Le titre de la pièce [19] : « Ode en faveur de D. Louise Labé, à son bon Seigneur. D. M. » a été sujet à interprétations divergentes. Le « bon Seigneur » de Magny en 1555 est sans conteste Jean d’Avanson. D’abord secrétaire d’Hugues Salel, Magny donne à Paris, en mars 1553, son premier recueil, Les Amours, accompagné de quelques inédits de Salel à qui il dédie le recueil, mais ce dernier meurt avant la fin juillet. Magny édite alors de manière posthume, en 1554, des inédits de Salel accompagnés de pièces qui lui rendent hommage (Les Unzieme, et douzieme livres de l’Iliade d’Homère, traduictz de grec en françois, par feu Hugues Salel, abbé de Sainct-Cheron, avec le commencement du treziesme, l’Umbre dudict Salel, faicte par Olivier de Maigny, et adressée à Monsieur d’Avanson, Maistre des requestes ordinaire de la maison du Roy, President en son grand Conseil, avec quelques autres vers mis sur son tombeau par divers poëtes de ce temps) et il offre donc cette édition à Jean d’Avanson, au service duquel il entre alors. Il l’accompagne à Rome et, sur le chemin, ils s’arrêtent à Lyon plusieurs semaines au début de l’année 1555. C’est là que Magny – peut-être déjà en relation avec Tyard dès 1554 – entre en contact avec le monde lettré lyonnais, et précisément avec Jacques Peletier, Maurice Scève et Louise Labé. Dans ses Opuscules, parus avec l’Art poëtique en 1555, là justement où il écrit une ode à Labé, Peletier donne un sonnet « A Olivier Demagni » (f. 101r) où il évoque « la vive connaissance » qu’il a maintenant de lui après une connaissance « à moitié », donc sans doute livresque du poète. À Maurice Scève, Magny offre une ode en 1559 (« De l’absence de s’Amye. À Maurice Sceve lionnois »). Quant à Labé, leur lien littéraire s’affirme à plusieurs endroits des Euvres et pas dans le seul poème [19] portant ses initiales.

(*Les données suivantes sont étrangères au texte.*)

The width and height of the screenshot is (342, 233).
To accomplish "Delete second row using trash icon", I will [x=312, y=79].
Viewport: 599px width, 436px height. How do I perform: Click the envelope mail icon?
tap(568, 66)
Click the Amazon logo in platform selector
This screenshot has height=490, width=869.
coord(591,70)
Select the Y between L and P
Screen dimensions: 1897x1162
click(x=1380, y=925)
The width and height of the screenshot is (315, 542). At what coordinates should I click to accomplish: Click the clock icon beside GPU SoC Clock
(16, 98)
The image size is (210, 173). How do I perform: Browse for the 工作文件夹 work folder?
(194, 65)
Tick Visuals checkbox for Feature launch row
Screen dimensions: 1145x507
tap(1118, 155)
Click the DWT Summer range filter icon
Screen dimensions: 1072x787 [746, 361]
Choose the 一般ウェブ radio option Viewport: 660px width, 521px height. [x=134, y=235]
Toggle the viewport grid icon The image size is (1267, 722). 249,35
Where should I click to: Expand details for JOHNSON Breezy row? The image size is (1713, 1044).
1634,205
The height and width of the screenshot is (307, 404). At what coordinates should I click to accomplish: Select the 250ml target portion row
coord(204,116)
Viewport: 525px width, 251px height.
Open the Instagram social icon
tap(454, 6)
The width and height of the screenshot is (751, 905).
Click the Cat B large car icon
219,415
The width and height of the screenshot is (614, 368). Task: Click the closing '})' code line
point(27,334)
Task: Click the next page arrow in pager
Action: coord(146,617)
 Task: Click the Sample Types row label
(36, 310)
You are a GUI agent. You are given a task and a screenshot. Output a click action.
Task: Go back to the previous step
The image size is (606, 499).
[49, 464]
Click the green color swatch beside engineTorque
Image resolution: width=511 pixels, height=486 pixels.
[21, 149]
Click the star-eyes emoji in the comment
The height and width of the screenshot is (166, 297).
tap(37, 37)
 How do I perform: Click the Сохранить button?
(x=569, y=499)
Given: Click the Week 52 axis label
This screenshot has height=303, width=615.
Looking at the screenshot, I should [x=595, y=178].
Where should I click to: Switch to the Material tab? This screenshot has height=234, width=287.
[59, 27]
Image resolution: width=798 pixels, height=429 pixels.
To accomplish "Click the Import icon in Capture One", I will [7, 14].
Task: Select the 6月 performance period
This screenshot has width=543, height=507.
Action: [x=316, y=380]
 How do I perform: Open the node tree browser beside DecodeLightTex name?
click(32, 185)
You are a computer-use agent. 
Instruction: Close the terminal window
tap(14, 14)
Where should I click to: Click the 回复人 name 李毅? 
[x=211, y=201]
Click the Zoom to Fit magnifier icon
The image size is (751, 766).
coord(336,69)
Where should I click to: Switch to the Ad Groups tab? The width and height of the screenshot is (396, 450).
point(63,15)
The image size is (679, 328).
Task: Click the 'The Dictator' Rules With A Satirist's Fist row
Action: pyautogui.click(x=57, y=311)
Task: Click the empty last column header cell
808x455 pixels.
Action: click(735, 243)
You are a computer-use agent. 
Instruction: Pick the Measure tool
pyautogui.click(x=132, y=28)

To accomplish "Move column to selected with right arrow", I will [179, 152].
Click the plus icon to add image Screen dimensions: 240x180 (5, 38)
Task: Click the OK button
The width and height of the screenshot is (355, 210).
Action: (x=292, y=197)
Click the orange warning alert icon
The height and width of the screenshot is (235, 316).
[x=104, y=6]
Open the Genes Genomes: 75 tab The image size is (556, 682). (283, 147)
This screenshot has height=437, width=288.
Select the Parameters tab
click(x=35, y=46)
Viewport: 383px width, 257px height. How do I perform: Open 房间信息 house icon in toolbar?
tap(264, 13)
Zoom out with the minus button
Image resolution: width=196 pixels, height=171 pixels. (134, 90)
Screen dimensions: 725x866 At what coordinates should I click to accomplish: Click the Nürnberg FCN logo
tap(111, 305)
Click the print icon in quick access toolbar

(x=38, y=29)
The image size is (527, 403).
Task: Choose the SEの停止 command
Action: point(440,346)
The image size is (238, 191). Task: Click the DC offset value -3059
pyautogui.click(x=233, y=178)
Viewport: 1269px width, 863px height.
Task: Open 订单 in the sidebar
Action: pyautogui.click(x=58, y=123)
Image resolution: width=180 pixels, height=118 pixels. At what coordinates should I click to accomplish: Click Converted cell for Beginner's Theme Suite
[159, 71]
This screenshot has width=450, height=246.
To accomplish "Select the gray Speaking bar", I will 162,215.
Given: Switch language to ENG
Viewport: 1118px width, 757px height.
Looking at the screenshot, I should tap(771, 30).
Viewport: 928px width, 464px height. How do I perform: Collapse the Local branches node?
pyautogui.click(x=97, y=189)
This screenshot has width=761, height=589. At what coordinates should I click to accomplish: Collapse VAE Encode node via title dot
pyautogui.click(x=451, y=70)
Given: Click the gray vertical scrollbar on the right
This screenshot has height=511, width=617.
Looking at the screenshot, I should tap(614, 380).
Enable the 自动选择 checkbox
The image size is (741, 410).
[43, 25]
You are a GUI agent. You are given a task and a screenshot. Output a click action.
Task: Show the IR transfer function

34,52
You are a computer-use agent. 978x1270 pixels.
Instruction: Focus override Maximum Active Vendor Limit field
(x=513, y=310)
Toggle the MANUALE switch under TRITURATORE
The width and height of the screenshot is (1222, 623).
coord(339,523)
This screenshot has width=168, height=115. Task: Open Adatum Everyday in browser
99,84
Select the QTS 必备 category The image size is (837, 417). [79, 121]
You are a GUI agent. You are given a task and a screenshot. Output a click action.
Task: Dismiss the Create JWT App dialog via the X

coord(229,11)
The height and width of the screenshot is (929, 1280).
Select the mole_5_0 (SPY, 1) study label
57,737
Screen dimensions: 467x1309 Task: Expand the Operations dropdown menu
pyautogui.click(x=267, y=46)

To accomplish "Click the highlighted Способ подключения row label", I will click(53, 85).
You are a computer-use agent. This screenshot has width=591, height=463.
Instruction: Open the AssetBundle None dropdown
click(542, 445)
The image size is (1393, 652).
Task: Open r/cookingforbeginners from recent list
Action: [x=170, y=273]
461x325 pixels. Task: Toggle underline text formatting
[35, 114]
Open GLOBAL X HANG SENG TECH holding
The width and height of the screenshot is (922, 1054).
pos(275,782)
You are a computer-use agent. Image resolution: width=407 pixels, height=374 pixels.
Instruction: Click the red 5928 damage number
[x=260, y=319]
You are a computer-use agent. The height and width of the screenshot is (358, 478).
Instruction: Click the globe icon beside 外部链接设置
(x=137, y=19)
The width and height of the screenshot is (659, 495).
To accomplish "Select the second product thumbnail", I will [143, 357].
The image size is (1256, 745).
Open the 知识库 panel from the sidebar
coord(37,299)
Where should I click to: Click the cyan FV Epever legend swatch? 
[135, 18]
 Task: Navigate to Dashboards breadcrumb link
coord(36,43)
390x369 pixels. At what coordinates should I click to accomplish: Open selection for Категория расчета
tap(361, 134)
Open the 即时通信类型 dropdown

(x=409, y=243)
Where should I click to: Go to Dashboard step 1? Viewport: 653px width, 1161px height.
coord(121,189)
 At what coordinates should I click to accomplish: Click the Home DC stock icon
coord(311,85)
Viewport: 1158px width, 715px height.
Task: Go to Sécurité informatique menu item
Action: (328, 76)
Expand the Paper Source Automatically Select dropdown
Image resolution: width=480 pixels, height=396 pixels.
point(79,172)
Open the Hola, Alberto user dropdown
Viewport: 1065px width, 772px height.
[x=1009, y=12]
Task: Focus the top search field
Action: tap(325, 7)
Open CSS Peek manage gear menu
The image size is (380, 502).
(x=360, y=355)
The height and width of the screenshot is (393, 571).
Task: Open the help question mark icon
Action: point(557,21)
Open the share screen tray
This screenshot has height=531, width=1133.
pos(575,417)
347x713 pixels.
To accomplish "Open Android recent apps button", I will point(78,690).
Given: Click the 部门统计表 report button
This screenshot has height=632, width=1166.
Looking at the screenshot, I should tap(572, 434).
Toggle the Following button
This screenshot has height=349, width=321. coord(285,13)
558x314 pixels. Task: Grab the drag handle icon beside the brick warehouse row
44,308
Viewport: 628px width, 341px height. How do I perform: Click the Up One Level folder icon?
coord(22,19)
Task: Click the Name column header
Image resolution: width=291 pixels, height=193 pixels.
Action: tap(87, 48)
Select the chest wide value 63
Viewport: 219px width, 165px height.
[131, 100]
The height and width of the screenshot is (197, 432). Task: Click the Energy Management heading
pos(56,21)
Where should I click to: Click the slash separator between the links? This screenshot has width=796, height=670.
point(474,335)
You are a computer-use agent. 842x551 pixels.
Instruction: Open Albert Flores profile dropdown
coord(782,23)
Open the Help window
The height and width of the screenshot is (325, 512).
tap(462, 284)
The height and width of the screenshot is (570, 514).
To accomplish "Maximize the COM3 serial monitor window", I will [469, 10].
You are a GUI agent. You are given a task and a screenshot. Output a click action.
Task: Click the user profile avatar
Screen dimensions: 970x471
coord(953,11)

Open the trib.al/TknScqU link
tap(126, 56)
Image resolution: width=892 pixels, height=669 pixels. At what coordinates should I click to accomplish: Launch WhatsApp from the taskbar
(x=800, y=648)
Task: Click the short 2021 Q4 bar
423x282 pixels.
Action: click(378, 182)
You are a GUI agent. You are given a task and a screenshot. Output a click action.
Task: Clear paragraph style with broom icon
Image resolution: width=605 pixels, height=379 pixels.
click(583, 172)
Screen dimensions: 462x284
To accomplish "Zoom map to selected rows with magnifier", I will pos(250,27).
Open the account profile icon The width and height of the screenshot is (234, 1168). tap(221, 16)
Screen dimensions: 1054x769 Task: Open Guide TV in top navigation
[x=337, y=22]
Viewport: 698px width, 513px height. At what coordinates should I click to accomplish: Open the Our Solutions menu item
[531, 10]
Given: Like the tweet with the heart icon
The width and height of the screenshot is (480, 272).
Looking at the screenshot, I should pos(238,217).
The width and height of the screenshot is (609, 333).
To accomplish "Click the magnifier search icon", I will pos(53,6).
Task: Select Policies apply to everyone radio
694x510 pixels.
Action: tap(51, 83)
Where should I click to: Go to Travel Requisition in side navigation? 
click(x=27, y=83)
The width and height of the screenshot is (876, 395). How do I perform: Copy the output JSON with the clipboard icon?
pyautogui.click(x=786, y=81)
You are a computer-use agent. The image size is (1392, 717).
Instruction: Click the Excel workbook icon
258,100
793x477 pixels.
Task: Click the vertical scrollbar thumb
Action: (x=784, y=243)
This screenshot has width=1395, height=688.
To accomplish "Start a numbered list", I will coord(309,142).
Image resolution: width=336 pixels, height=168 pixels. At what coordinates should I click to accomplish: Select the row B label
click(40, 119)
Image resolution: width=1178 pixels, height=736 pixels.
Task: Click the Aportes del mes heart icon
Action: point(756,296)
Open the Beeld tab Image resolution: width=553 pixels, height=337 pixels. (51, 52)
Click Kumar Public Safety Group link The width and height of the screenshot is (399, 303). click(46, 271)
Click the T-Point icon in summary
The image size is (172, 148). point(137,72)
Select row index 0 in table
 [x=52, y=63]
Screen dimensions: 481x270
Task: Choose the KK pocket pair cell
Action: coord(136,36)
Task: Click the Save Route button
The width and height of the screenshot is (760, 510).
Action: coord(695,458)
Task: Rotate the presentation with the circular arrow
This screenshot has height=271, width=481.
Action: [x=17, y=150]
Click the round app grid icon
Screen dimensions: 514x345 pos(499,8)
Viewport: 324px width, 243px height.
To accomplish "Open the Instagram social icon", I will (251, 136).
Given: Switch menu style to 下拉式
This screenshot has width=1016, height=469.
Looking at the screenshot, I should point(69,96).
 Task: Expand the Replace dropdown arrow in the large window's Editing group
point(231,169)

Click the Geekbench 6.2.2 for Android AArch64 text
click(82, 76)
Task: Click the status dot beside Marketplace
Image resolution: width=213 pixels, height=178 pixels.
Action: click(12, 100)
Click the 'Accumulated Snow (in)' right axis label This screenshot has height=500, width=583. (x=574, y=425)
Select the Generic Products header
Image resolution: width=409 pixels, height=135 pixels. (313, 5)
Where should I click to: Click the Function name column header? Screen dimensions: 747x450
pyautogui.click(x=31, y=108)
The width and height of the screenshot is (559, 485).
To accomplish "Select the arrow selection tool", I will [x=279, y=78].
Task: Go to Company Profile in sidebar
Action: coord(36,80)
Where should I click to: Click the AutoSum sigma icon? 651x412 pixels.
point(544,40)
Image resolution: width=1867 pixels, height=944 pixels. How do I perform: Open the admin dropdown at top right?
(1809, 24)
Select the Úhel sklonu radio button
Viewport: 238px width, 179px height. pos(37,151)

D’une part, Magny donne trois (ou quatre) poèmes dans les « Escriz de divers Poetes » : un sonnet, la pièce [16] publiée ensuite dans Les Souspirs en 1557 ; un poème de Baïf, issu des Quatre livres de l’Amour de Francine (1555, f. 69v) et réaménagé pour être énoncé et signé par Magny, il s’agit de la pièce [15] ; cette ode [19], la seule portant signature, republiée en 1559 dans ses Odes. C’est sans doute à Magny aussi qu’il faut attribuer la présence d’un autre poème de Jean-Antoine de Baïf, tiré lui aussi des Quatre livres de l’Amour de Francine (f. 75v) la pièce [17], « O ma belle rebelle » mais que Magny ne s’attribue pas ouvertement cette fois.

D’autre part, Magny et Labé sont co-concepteurs de l’idée de deux poèmes, les sonnets 2 et 3 des Euvres de Labé et les sonnets 55 et 66 des Souspirs de Magny. Les sonnets 2 et 55 partagent leur huit premiers vers, preuve d’un jeu littéraire entre eux, tandis que les sonnets 3 et 66 imitent le même sonnet italien de Jacques Sannazar, preuve d’une émulation. On a donc bien la preuve d’un lien entre eux, lien poétique certain, à partir duquel les biographes (suivant l'exemple de Guillaume Colletet) ont parfois imaginé un lien amoureux, dont nous ne savons rien.